**Data records:**
******************************

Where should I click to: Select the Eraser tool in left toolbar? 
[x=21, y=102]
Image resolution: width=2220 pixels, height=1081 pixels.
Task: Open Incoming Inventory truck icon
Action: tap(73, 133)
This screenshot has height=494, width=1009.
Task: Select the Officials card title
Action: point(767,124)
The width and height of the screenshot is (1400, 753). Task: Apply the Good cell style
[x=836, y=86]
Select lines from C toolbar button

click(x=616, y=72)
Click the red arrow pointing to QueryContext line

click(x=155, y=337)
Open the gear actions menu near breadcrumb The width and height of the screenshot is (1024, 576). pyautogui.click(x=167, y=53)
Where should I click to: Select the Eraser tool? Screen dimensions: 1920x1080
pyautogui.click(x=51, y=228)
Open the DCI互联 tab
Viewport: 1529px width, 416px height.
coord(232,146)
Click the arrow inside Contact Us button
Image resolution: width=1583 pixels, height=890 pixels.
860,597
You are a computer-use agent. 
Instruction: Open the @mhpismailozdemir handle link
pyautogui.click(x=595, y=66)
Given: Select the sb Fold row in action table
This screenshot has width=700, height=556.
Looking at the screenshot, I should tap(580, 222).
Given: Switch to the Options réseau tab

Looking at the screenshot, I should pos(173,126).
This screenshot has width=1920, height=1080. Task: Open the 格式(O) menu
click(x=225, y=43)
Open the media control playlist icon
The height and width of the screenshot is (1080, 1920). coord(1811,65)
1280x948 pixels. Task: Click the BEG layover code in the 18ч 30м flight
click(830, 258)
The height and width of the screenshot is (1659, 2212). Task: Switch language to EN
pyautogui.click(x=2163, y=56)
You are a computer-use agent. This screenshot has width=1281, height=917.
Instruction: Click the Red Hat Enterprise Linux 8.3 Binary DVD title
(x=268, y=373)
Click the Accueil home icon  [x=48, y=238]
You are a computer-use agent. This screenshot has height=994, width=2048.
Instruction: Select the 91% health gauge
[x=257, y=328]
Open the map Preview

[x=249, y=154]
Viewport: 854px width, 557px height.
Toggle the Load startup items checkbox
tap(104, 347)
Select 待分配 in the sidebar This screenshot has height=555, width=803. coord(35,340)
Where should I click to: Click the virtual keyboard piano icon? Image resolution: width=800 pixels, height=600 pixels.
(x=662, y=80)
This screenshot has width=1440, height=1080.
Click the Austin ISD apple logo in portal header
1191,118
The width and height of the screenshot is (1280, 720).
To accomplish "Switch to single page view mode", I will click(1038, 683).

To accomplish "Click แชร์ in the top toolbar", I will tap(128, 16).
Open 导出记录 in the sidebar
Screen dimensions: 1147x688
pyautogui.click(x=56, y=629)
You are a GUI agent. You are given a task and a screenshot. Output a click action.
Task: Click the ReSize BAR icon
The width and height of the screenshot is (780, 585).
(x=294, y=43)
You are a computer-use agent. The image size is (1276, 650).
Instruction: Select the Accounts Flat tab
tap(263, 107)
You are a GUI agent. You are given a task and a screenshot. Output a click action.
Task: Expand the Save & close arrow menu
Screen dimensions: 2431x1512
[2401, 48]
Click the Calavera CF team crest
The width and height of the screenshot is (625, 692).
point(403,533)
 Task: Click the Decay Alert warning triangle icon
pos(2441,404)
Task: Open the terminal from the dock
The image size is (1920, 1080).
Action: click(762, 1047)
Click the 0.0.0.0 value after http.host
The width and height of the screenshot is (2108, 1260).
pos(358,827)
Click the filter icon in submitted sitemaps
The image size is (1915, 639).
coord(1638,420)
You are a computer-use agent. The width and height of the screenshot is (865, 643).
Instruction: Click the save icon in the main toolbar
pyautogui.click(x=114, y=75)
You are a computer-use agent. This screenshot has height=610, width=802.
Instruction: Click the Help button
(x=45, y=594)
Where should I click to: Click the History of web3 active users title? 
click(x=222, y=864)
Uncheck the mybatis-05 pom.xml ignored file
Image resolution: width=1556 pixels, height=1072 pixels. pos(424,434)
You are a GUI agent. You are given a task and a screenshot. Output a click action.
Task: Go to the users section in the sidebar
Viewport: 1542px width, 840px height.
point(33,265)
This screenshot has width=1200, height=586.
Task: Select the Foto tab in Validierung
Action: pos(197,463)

******************************

Write the rows above as a numbered list, from the first line through the line containing "Action: point(767,124)", with both of those lines included. Leave out any blank lines.

1. Where should I click to: Select the Eraser tool in left toolbar? 
2. [x=21, y=102]
3. Image resolution: width=2220 pixels, height=1081 pixels.
4. Task: Open Incoming Inventory truck icon
5. Action: tap(73, 133)
6. This screenshot has height=494, width=1009.
7. Task: Select the Officials card title
8. Action: point(767,124)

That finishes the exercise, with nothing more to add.